2007-08-03 11:15:39

by Denis V. Lunev

[permalink] [raw]
Subject: [PATCH] pci_get_device call from interrupt in reboot fixups

The following calltrace is possible now:
handle_sysrq
machine_emergency_restart
mach_reboot_fixups
pci_get_device
pci_get_subsys
down_read
The patch obtains PCI device during initialization to avoid bothering PCI
search engine in interrupt. Devices used in this code are not supposed to
be pluggable, so it looks safe to keep them.
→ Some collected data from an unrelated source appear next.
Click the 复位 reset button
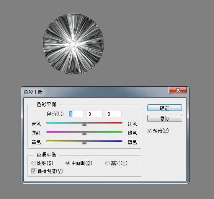pos(165,119)
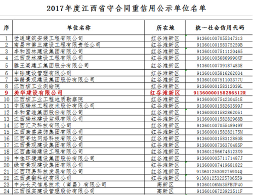Select the 南昌市第三建设工程有限责任公司 cell
This screenshot has width=253, height=195.
(78, 45)
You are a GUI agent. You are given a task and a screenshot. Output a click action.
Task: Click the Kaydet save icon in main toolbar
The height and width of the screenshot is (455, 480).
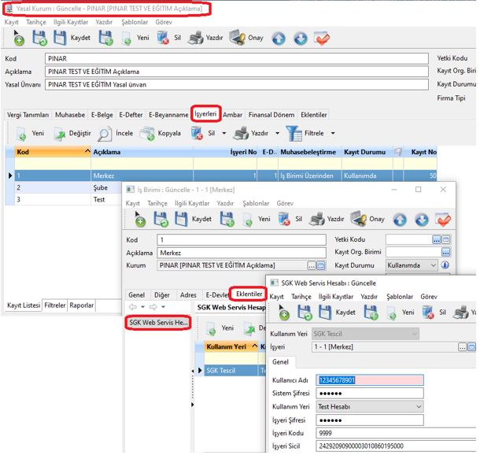coord(60,38)
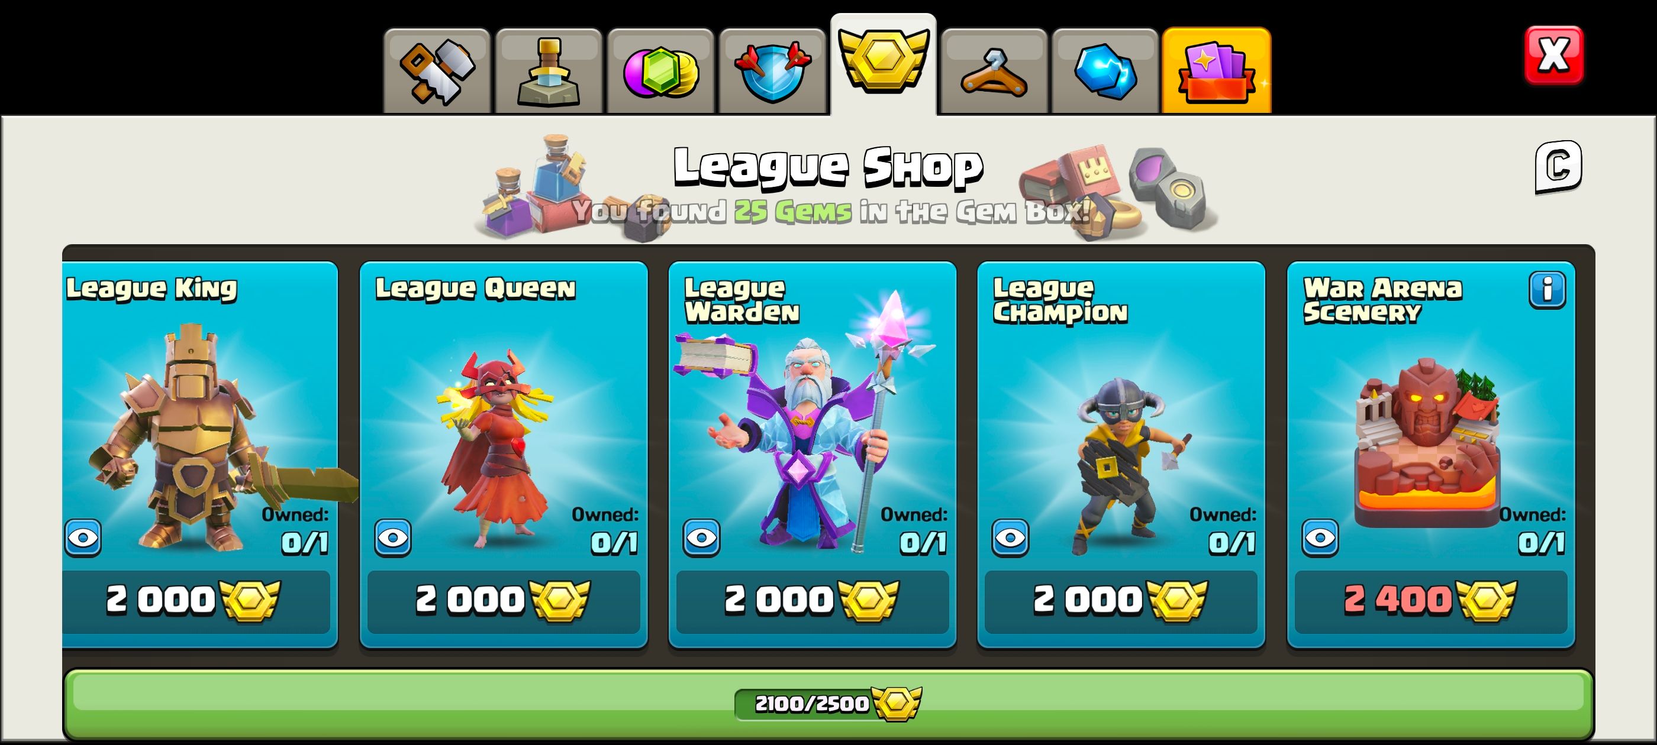Open the shield with arrows tab
Viewport: 1657px width, 745px height.
(773, 71)
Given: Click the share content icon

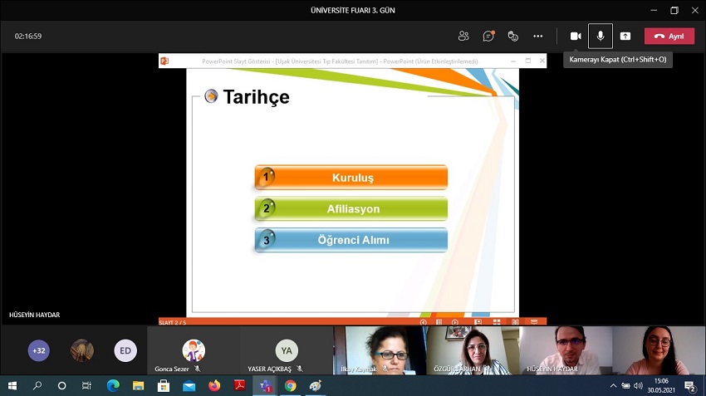Looking at the screenshot, I should tap(625, 36).
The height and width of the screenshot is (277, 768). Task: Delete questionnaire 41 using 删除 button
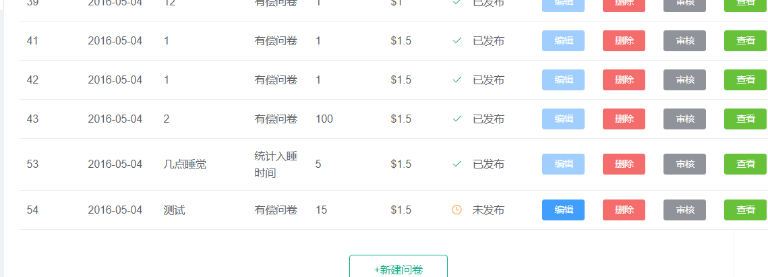coord(624,41)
Signed-off-by: Denis V. Lunev <[email protected]>
---

diff --git a/arch/i386/kernel/reboot_fixups.c b/arch/i386/kernel/reboot_fixups.c
index 03e1cce..873ad55 100644
--- a/arch/i386/kernel/reboot_fixups.c
+++ b/arch/i386/kernel/reboot_fixups.c
@@ -37,6 +37,7 @@ struct device_fixup {
unsigned int vendor;
unsigned int device;
void (*reboot_fixup)(struct pci_dev *);
+ struct pci_dev *dev;
};

static struct device_fixup fixups_table[] = {
@@ -49,20 +50,35 @@ static struct device_fixup fixups_table[] = {
* is a fixup, we call it and we expect to never return from it. if we
* do return, we keep looking and then eventually fall back to the
* standard mach_reboot on return.
+ *
+ * Unfortunately, this code can be called from an interrupt and it is
+ * impossible to get PCI device directly. So, lets prepare the list
+ * beforehand.
*/
void mach_reboot_fixups(void)
{
struct device_fixup *cur;
- struct pci_dev *dev;
int i;

for (i=0; i < ARRAY_SIZE(fixups_table); i++) {
cur = &(fixups_table[i]);
- dev = pci_get_device(cur->vendor, cur->device, NULL);
- if (!dev)
+ if (cur->dev == NULL)
continue;

- cur->reboot_fixup(dev);
+ cur->reboot_fixup(cur->dev);
+ }
+}
+
+int mach_fixup_init(void)
+{
+ struct device_fixup *cur;
+ int i;
+
+ for (i=0; i < ARRAY_SIZE(fixups_table); i++) {
+ cur = &(fixups_table[i]);
+ cur->dev = pci_get_device(cur->vendor, cur->device, NULL);
}
+ return 0;
}

+module_init(mach_fixup_init);


2007-08-04 04:05:55

by Greg KH

[permalink] [raw]
Subject: Re: [PATCH] pci_get_device call from interrupt in reboot fixups

On Fri, Aug 03, 2007 at 02:39:24PM +0400, Denis V. Lunev wrote:
> The following calltrace is possible now:
> handle_sysrq
> machine_emergency_restart
> mach_reboot_fixups
> pci_get_device
> pci_get_subsys
> down_read
> The patch obtains PCI device during initialization to avoid bothering PCI
> search engine in interrupt. Devices used in this code are not supposed to
> be pluggable, so it looks safe to keep them.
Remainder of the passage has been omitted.